In the concrete situation ssh was returning something
like:
switcher:mpi: Cannot find modulefile for lam-6.5.6 --
skipping
in addition to what it was expected to print.
This lead to NUM_PROCS being set to 3 on a dual
CPU machine, which lead to problems with batch jobs.
Logged In: YES
user_id=338721
Fixed in trunk (r3681).
Logged In: YES
user_id=11722
What is NUM_PROCS?
And who is using lam-6.5.6? That is *WAY* old and is not part of any
OSCAR that I'm aware of...? (The 6.5.x series is no longer supported)
How was this fixed?
Logged In: YES
user_id=338721
NUM_PROCS is the number of CPUs of a node.
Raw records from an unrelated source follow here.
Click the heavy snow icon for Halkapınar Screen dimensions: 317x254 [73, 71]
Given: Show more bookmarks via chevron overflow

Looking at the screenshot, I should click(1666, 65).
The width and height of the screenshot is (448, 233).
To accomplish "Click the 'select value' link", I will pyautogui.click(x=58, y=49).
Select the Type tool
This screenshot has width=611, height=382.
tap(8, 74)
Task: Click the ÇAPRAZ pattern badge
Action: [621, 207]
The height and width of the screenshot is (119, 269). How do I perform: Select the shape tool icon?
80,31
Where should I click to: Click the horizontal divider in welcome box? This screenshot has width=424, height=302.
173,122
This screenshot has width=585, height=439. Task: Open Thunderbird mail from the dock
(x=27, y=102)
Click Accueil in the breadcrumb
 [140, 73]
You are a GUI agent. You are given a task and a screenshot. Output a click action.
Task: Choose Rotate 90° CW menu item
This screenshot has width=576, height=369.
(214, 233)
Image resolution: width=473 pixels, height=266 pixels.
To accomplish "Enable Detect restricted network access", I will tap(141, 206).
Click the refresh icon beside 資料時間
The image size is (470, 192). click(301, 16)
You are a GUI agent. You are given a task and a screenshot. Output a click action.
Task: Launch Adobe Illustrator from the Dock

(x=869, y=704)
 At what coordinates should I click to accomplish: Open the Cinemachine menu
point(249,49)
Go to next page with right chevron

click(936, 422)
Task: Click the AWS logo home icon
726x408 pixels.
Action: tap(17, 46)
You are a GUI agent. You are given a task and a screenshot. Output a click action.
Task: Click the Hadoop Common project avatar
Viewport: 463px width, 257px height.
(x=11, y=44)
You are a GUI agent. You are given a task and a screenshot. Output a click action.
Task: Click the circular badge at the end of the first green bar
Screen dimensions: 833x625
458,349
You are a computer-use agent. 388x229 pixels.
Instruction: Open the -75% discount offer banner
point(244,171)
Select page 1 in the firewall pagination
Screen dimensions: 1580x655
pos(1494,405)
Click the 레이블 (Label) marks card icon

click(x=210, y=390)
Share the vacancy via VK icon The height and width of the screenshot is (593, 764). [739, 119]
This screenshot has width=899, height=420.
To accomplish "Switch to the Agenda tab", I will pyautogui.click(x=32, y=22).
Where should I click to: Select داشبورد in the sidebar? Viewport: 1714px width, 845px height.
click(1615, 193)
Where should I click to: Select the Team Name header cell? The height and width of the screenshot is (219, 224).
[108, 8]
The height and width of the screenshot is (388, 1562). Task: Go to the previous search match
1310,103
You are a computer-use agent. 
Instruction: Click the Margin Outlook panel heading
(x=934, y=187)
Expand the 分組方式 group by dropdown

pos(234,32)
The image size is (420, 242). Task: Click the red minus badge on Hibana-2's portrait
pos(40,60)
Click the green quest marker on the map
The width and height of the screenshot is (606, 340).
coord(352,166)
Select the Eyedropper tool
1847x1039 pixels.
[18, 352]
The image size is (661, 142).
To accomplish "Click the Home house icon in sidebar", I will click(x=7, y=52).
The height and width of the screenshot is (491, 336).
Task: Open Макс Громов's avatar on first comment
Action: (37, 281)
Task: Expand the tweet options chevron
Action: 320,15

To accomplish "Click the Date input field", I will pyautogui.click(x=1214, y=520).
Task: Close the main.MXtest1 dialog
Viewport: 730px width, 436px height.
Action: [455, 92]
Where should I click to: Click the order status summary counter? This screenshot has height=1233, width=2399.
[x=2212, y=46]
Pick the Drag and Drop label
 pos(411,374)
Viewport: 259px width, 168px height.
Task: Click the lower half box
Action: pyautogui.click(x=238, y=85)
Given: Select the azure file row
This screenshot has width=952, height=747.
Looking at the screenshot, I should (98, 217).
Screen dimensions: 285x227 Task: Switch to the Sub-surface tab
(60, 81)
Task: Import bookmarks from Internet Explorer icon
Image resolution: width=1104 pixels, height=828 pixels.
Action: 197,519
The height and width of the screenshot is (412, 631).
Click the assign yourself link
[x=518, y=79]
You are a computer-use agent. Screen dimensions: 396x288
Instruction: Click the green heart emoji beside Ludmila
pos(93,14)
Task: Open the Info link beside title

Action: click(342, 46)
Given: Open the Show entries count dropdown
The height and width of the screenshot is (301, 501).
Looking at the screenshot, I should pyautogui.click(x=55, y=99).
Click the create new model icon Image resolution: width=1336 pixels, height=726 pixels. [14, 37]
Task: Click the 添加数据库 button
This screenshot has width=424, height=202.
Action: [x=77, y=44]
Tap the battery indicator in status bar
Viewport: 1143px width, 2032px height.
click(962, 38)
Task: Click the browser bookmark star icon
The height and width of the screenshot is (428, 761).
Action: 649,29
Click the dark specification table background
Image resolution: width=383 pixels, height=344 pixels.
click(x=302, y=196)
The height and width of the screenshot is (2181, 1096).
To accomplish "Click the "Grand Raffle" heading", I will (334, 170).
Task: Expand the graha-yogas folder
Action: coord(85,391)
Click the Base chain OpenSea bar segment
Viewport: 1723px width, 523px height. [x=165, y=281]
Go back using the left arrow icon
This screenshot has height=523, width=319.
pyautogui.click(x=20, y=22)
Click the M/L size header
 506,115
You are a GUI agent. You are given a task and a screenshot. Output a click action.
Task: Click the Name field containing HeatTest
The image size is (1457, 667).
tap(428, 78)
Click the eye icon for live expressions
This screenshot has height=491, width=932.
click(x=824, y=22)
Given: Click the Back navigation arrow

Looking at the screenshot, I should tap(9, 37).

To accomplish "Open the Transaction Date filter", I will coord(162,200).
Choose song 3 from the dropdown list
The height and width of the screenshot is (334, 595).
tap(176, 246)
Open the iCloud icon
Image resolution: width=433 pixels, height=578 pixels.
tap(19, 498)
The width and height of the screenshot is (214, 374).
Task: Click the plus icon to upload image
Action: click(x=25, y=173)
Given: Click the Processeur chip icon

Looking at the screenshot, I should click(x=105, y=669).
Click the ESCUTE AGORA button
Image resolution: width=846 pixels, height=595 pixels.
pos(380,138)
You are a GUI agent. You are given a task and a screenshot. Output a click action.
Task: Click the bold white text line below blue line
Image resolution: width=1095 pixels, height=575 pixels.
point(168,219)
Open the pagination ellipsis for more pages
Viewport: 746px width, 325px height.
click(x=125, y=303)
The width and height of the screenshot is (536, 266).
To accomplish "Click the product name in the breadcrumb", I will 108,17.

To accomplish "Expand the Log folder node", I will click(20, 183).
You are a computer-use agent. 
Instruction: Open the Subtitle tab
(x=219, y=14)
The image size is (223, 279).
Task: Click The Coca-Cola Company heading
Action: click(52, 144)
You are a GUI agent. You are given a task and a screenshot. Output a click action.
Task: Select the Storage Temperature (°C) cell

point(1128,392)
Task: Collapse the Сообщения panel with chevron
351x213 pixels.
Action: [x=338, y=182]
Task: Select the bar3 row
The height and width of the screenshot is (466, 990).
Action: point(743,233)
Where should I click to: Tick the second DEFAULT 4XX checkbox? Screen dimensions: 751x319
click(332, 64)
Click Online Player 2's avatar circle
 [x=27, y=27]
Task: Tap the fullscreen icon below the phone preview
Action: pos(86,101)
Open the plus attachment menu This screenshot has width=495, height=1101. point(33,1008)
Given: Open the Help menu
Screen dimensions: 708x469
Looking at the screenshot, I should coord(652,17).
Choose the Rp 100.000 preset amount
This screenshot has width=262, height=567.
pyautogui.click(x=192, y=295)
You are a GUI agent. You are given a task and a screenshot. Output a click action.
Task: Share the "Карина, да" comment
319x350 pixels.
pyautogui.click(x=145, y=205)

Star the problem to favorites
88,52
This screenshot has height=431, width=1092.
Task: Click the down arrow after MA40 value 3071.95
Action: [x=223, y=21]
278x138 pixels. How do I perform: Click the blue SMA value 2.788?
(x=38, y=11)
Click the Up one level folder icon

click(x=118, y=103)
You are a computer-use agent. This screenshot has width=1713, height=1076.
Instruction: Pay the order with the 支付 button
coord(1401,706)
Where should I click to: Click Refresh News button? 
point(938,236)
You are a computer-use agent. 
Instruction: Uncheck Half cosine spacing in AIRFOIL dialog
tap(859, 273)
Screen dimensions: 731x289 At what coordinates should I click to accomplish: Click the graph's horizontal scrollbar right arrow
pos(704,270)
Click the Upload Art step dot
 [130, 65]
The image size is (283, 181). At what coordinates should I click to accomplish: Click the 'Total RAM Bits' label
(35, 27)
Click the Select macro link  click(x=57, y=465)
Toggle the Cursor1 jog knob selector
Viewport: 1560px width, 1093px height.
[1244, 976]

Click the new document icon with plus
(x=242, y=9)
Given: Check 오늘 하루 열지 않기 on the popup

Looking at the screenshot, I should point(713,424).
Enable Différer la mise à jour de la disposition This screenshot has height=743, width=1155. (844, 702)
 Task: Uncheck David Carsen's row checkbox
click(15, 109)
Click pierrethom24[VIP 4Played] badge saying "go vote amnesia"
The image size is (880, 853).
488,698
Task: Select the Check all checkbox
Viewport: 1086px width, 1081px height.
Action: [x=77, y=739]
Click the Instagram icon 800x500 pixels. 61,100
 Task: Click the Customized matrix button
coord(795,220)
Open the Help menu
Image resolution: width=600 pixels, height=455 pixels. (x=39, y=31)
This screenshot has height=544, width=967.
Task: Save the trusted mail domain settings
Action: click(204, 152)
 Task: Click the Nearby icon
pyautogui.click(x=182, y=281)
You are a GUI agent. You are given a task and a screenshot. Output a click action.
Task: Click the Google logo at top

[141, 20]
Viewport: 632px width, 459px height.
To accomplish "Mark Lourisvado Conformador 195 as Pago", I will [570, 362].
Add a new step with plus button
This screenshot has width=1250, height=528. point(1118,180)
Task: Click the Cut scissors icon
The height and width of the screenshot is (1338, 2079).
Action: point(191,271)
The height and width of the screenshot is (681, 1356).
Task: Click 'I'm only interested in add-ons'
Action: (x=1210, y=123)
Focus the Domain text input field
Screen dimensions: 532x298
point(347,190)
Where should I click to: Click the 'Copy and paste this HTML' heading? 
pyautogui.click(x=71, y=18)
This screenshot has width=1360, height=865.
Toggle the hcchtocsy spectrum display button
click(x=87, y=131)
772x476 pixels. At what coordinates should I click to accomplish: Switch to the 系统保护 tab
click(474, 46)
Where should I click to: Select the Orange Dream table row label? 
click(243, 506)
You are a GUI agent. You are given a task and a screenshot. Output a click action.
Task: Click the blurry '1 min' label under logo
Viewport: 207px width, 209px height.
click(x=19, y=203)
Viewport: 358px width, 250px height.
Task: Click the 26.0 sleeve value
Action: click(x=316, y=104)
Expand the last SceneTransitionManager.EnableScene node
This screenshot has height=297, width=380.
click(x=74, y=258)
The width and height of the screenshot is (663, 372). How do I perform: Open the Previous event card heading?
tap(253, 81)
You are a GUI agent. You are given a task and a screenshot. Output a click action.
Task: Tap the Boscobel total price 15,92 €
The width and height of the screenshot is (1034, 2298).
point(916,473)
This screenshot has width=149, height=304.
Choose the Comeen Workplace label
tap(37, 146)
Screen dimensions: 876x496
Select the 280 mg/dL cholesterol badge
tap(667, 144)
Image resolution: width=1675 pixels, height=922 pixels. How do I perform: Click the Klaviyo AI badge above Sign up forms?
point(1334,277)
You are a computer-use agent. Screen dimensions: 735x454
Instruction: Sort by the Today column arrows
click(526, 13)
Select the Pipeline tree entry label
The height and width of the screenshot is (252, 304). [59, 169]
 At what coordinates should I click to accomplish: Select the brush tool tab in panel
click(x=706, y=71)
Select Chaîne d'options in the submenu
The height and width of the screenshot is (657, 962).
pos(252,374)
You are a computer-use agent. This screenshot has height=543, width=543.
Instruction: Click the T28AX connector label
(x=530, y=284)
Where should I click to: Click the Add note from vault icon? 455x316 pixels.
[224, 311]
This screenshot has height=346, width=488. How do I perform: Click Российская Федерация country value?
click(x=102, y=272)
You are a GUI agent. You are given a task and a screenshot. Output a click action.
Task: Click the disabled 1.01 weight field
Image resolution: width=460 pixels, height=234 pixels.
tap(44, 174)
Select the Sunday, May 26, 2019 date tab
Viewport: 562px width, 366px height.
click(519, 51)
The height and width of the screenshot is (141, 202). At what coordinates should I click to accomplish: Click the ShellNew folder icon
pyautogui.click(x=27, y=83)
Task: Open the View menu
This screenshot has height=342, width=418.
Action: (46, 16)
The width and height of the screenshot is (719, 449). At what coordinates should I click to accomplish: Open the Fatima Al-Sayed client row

It is used in
the PBS configuration to set the number of virtual CPUs
(or number of processes which should be allowed to run on
a node). It is set in scripts/post_install.
Forget about the error message, it is just an example to
show you the problem. Replace by
MY_MPI_WITH_STRANGE_IB_DRIVER, if you want. And: even if
you don't believe it, lam-6.5.X is frequently used by ISVs
because the codes are certified with that and
recompilation and new certification takes far too much
effort. No, I'm not requesting OSCAR to support that.